Calls for Government to solve nationwide shortage of liquid CO2

Exporters say a nationwide shortage of liquid CO2 is severely impacting New Zealand's food exports, particularly by air.

It's prompted calls for the Government to step in and provide better access to the essential gas.

Dry ice is a hot commodity for exporters right now because it's so hard to get hold of.

"It's a real problem," said ExportNZ spokesperson Catherine Beard.

Liquid CO2 creates dry ice, and keeps perishable goods fresh when exporting overseas. But since New Zealand's only food-grade CO2 plant's been shut since Christmas due to safety reasons, ExportNZ said it's causing a major shortage.

"That's a real issue, particularly for goods that are exported by air," said Beard.

Todd Energy owns the Kapuni CO2 plant and can't confirm when the site will reopen, leaving Kiwi exporters to source it from overseas.

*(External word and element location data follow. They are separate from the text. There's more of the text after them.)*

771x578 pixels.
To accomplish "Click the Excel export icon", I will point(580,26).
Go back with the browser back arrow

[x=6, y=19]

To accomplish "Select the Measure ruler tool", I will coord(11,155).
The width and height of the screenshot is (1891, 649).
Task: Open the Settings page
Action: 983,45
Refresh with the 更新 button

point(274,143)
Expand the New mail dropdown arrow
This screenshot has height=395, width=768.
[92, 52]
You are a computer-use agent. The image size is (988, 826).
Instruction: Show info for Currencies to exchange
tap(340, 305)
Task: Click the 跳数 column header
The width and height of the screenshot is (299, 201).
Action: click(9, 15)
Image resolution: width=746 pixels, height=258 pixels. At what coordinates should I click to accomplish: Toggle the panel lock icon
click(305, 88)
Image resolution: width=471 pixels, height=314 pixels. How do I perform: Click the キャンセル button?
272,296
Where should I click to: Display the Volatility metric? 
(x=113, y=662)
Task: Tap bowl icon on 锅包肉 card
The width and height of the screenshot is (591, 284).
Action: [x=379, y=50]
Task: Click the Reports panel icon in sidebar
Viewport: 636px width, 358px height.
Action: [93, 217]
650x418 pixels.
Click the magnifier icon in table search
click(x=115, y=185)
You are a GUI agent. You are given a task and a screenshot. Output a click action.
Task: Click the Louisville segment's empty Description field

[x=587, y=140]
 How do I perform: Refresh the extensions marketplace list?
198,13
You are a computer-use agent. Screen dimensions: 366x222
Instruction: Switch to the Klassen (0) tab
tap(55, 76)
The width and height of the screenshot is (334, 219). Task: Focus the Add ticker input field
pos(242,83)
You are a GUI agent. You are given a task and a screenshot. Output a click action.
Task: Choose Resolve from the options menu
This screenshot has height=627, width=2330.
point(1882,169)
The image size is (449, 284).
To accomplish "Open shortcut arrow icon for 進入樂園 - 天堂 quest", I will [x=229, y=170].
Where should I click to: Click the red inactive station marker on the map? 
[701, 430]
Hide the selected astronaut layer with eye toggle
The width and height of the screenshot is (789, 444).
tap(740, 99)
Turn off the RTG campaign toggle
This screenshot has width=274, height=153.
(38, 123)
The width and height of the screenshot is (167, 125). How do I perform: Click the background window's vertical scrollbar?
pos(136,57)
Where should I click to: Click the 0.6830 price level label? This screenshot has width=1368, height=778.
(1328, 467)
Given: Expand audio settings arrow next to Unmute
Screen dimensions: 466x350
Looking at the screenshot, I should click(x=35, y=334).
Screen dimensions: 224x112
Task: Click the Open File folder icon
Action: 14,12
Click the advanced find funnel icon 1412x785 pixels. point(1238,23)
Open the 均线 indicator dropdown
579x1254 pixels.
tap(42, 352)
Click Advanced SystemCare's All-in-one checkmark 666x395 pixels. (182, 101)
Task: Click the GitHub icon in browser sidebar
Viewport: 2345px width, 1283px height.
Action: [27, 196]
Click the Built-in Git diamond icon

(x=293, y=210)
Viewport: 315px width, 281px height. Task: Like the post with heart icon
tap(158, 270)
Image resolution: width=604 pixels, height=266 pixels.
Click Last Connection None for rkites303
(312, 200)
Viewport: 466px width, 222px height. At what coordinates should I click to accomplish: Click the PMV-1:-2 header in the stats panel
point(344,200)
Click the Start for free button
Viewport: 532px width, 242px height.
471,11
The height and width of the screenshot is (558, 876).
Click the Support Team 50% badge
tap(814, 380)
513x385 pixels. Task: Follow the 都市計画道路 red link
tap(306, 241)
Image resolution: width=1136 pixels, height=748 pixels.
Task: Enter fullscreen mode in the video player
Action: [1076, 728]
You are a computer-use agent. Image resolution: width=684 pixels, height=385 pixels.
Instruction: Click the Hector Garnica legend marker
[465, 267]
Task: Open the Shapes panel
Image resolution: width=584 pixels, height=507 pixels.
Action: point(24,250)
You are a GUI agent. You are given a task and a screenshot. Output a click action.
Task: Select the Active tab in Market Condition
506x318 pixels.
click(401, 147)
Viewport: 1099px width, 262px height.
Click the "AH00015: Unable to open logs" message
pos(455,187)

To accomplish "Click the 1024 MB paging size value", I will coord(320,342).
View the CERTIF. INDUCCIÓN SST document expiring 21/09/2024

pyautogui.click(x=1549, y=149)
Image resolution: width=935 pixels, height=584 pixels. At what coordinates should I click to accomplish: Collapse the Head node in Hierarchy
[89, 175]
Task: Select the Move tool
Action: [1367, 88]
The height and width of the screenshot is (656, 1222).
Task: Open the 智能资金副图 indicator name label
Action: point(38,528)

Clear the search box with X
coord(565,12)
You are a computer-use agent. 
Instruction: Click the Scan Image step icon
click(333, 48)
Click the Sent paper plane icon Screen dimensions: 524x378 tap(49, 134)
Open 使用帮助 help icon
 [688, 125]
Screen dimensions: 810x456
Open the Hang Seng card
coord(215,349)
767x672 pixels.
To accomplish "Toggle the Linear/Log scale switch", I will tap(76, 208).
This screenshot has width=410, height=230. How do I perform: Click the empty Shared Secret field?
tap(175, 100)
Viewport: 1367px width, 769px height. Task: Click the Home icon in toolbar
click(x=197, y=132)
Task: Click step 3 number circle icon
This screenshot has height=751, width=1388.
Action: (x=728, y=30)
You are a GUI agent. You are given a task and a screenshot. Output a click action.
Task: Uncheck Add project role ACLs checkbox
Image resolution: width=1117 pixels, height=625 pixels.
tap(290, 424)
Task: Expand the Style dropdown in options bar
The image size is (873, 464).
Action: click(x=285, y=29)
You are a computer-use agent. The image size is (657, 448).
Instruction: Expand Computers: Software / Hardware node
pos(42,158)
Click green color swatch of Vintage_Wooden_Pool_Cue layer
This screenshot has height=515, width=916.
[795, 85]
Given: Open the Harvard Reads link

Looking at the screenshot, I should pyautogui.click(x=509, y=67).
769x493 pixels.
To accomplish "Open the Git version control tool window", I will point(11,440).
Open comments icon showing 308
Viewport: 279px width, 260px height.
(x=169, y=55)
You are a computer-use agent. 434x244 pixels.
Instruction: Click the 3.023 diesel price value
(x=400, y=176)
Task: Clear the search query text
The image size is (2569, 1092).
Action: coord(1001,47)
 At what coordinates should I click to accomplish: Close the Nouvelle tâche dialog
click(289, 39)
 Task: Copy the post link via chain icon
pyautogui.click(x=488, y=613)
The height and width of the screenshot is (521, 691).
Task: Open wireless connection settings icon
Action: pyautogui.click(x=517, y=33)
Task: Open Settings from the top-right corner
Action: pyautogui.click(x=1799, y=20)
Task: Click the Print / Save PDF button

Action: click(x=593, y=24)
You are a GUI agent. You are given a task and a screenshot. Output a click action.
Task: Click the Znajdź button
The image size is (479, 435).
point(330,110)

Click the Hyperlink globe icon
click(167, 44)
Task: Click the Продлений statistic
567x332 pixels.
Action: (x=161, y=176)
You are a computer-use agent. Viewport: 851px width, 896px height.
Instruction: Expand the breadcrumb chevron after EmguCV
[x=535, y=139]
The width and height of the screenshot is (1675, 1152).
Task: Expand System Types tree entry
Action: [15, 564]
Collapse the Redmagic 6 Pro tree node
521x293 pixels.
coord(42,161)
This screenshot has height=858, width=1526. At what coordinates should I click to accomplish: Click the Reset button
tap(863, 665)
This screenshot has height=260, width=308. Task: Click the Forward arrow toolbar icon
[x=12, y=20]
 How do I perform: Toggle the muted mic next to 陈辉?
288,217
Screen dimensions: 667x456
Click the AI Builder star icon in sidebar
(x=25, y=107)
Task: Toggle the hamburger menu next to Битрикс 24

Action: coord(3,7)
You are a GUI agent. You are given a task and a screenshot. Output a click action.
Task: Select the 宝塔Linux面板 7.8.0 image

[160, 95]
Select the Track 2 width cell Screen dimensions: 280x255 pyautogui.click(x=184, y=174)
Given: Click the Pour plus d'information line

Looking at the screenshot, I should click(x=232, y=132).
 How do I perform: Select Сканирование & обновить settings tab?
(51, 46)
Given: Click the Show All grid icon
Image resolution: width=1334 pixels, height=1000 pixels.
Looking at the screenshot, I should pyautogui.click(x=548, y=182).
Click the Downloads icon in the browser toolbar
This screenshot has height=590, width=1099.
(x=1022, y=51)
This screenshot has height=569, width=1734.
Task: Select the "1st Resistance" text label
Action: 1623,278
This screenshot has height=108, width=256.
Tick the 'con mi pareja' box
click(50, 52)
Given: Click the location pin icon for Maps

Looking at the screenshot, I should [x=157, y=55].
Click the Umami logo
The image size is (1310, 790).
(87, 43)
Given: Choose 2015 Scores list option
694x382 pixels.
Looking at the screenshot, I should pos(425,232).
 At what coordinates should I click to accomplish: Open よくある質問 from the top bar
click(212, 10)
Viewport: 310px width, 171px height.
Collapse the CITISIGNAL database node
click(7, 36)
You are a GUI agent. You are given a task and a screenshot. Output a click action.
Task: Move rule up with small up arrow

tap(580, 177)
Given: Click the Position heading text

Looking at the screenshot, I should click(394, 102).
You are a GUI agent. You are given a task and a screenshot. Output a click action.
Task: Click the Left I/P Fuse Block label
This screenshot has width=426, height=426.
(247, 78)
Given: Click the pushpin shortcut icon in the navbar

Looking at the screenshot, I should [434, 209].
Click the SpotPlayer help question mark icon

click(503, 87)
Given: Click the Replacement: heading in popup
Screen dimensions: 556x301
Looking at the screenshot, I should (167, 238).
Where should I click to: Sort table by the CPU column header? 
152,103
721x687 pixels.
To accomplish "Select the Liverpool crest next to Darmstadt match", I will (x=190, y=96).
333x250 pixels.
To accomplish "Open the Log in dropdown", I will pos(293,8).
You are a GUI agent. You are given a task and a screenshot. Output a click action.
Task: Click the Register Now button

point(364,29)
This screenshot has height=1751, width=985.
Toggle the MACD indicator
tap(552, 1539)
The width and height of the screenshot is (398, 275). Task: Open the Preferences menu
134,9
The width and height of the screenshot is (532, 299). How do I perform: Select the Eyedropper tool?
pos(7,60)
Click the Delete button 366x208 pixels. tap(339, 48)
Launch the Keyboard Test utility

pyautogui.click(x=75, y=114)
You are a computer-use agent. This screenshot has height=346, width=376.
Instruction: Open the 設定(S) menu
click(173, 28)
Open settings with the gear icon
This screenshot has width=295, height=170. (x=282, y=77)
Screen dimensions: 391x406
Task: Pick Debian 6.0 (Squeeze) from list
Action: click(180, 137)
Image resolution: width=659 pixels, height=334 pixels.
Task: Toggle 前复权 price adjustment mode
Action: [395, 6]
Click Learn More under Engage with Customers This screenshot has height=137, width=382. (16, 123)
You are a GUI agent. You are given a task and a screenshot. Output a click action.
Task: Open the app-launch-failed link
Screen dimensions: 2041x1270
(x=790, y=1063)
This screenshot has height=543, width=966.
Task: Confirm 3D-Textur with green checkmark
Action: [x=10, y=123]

"It costs a whole lot more money, and has an impact on exporters' competitiveness and it means you're competing with countries that have no shortage of CO2," Beard said.

The Marsden Point Refinery Plant in Northland also produced CO2, but was decommissioned last year.

National said it should never have shut.

"A Cabinet paper warned that when the refinery closed we would face this sort of issue, a lack of diversity when it comes to supply," said National's energy resources spokesperson Stuart Smith.

The Opposition's calling on the Government to step in.

"The Government should get off its backside and do as much work as it can to investigate what the options are to get more CO2, and to increase our supply," Smith said.

Energy Minister Megan Woods said the Government's aware of the problem and is closely monitoring the situation. She insisted officials are engaging with suppliers to find solutions and improve supply.

Exporters hoping for a solution soon as they say the shortage is unsustainable.